(Collected data)
•••

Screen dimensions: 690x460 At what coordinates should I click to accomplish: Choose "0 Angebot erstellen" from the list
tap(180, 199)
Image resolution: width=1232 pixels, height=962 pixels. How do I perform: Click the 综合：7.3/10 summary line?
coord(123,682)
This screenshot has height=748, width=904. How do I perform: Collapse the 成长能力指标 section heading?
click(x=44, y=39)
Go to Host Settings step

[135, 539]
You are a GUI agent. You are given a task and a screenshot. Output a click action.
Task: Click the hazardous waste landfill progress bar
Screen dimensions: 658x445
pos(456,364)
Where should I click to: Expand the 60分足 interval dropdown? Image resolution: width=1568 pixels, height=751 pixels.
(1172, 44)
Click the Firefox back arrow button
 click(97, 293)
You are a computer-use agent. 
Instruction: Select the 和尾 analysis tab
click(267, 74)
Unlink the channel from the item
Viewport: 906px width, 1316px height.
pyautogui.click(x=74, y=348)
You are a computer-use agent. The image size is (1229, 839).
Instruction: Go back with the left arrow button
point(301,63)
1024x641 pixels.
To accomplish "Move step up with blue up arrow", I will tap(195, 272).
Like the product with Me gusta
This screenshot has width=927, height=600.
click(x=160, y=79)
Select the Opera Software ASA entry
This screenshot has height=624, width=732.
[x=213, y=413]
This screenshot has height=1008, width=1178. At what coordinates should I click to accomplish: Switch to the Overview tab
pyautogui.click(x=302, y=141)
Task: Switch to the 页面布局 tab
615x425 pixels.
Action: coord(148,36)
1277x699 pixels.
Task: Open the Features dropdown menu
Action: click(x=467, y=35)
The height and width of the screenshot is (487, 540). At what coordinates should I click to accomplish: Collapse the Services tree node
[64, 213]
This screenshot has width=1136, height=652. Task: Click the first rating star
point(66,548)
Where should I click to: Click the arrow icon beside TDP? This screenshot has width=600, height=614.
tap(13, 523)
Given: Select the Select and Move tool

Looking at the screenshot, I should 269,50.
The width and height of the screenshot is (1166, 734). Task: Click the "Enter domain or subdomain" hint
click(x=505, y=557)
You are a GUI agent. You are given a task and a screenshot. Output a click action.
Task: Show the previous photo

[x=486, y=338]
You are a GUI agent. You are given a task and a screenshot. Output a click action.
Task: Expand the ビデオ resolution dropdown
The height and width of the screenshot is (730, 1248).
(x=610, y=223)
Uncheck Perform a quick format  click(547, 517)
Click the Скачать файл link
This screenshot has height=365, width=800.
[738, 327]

•••

WORK TASK
Copy each line of the data that contains the word "computer".

RESPONSE TO THE EXERCISE
You are a computer-use agent. 
You are a computer-use agent. The image size is (1229, 839).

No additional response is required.